Most of al-Sanhūrī's later life was dedicated to the writing and publication of further volumes of Al-Wasīṭ. Nevertheless, in 1959, he was appointed, to Nasser's displeasure, as the director of the legal department at the Arab League's Institute of Arab Research and Studies (IARS) in Cairo, now administered by the Arab League Educational, Cultural and Scientific Organization. Al-Sanhūrī taught a course in comparative Islamic and Western law at the IARS. In 1970, on advice of Cairo University, Alexandria University and Ain Shams University, the Egyptian state awarded al-Sanhūrī its prize for social sciences and culture. Al-Sanhūrī died on 21 July 1971 at his home in Alexandria, and was buried in Heliopolis, Cairo.
Al-Sanhūrī's major contribution to modern Arab legal and intellectual thought is his method of modernizing Islamic fiqh and sharia by reconciling rules and laws within Islamic Madhhabs with modern European jurisprudential concepts. The reason he resorted to European civil law and Western jurisprudence was not on identitarian or colonial premises, rather, it was on account of their highly elaborate and intellectualised character. This reconciliation is predicated upon an important distinction. According to al-Sanhūrī, the process of elaborating law and dispensing justice can only rightly operate when the ulama and the jurists are substantively distinguished: whereas the ulama are responsible for elaborating ibadat, that part of Islamic law which pertains to rituals and worship, and must therefore be confined to the religious parts of fiqh, the jurists proper concern themselves with the temporal and particular (i.e. variable) parts of fiqh and sharia. This would allow jurists, judges and law-makers to keep 'modern' Arab justice from being wholly subordinated to Islamic theology while drawing on Islamic legal principles all the while. In this way, justice would remain faithful to its historic roots but with an invariable view of reaching humanistic ends; particularly when state legislation, the sharia and traditional customs all fail to find a solution to one or more legal or juridical problems. The tenets of Al-Sanhūrī's philosophy are unity and experience; as he explains in Le Califat, a careful balance must be achieved between both:
It will be prudent, in reducing modernized Muslim law to legislative expression, to have recourse to formulas flexible enough to allow for the adaptation of the system by the courts to the changing needs of court practice through following the general guidelines set out by doctrine. It will also be desirable that a relative unity of vision guides the legislators of different Muslim countries, which will happen by the very force of the pursuit [of sources], since they will draw all the first inspirations of their legislative work from the same source, Muslim doctrine; but it will of course also be necessary to take into account the particularities of the economic life of each country... The existence of a common ground of ideas between the various [jurisdictional] laws would render conflicts of laws less acute, widen the field of activity of lawyers in Muslim countries, and give more solidity to the creative work of the jurisprudence of the courts, which, in each of the Muslim countries, could benefit from the judicial experiments carried out by the related case law.
++++++++++++++++++++
DIRECTIVES:
a) According to the al-Sanhūrī text, in what year did the Egyptian state award him its prize for social sciences and culture?
b) Write out, word for word, the part of the al-Sanhūrī text starting with "Most of al-Sanhūrī's" and going on through "in Heliopolis, Cairo.".
++++++++++++++++++++
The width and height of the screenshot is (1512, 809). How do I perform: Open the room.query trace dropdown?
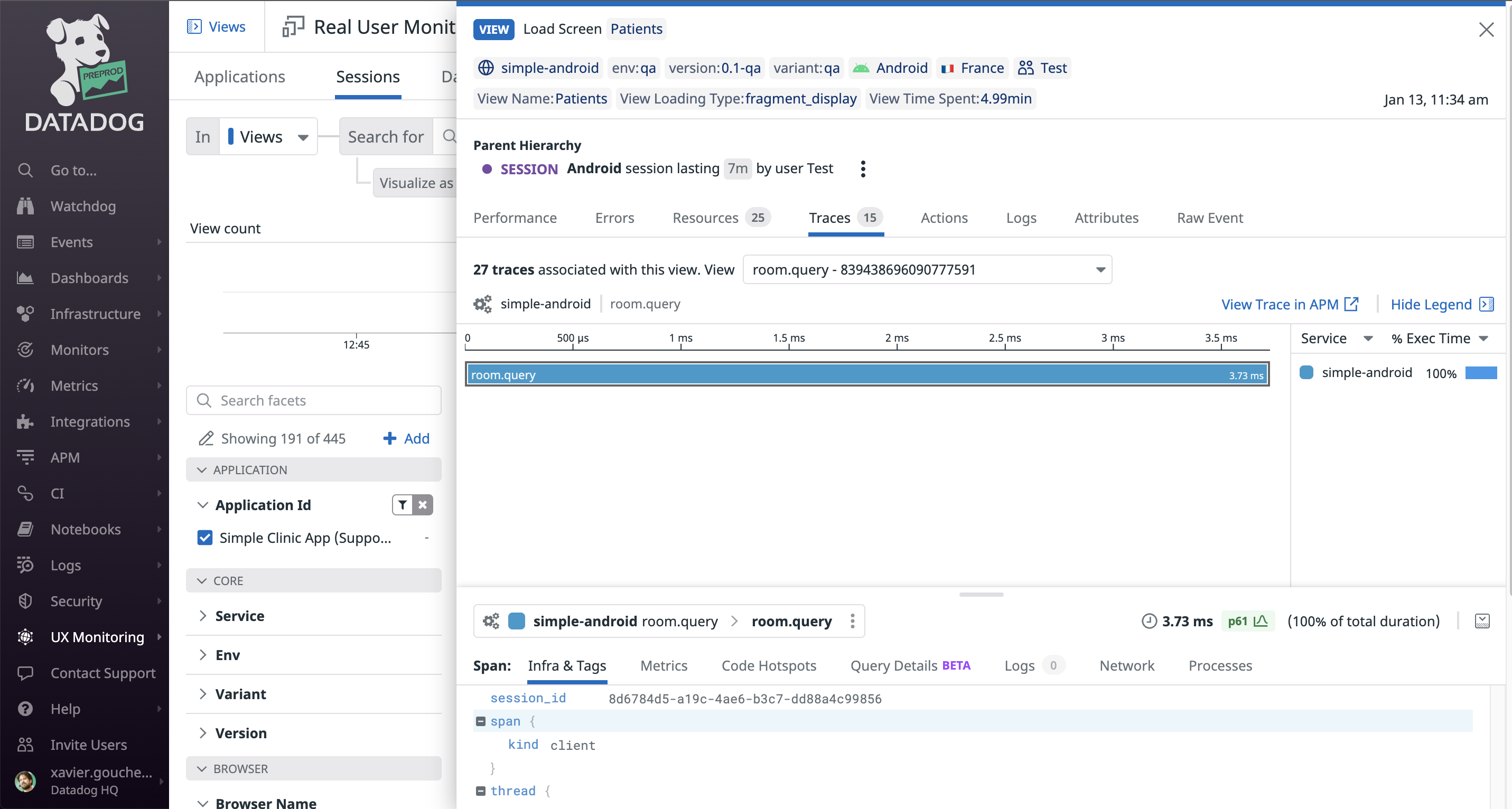(1100, 269)
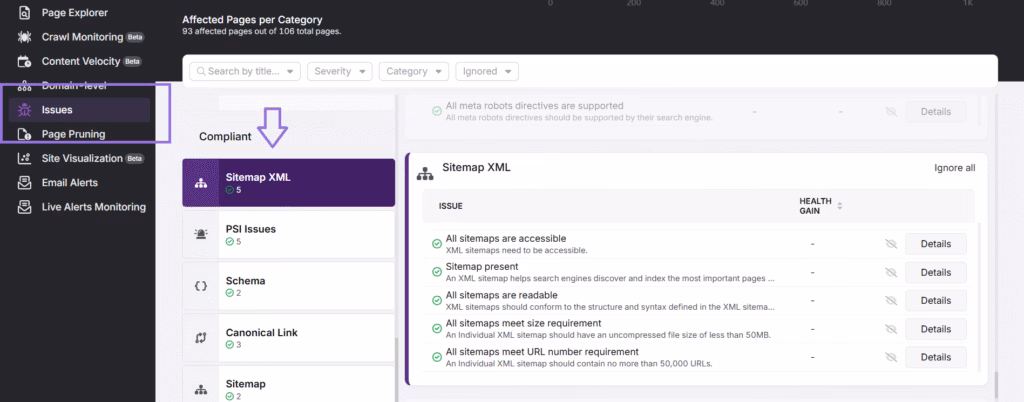Viewport: 1024px width, 402px height.
Task: Expand the Ignored filter dropdown
Action: pos(487,71)
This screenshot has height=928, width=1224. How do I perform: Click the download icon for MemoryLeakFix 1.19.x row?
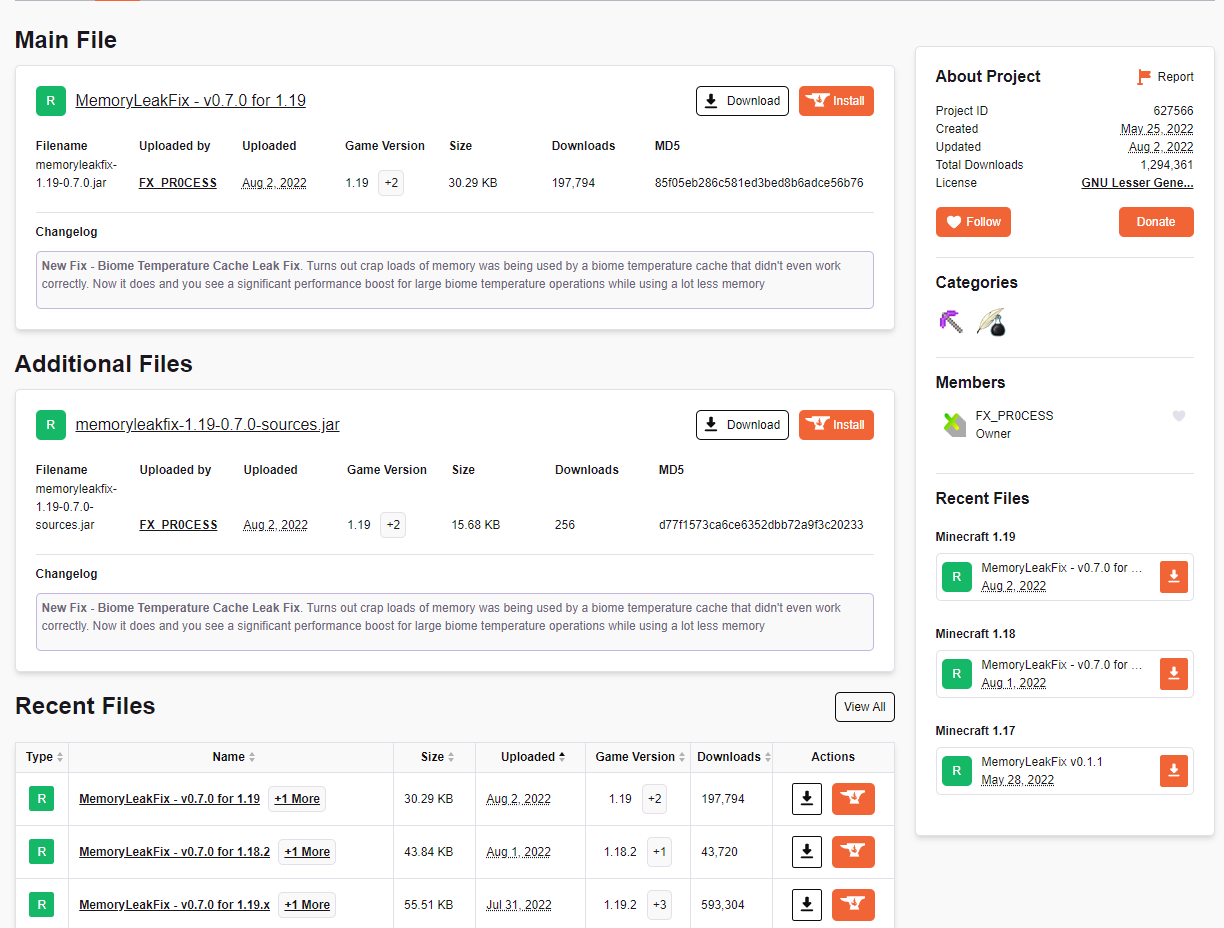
++++++++++++++++++++
RESULTS OF THE TASKS:
a) 1970

b)
Most of al-Sanhūrī's later life was dedicated to the writing and publication of further volumes of Al-Wasīṭ. Nevertheless, in 1959, he was appointed, to Nasser's displeasure, as the director of the legal department at the Arab League's Institute of Arab Research and Studies (IARS) in Cairo, now administered by the Arab League Educational, Cultural and Scientific Organization. Al-Sanhūrī taught a course in comparative Islamic and Western law at the IARS. In 1970, on advice of Cairo University, Alexandria University and Ain Shams University, the Egyptian state awarded al-Sanhūrī its prize for social sciences and culture. Al-Sanhūrī died on 21 July 1971 at his home in Alexandria, and was buried in Heliopolis, Cairo.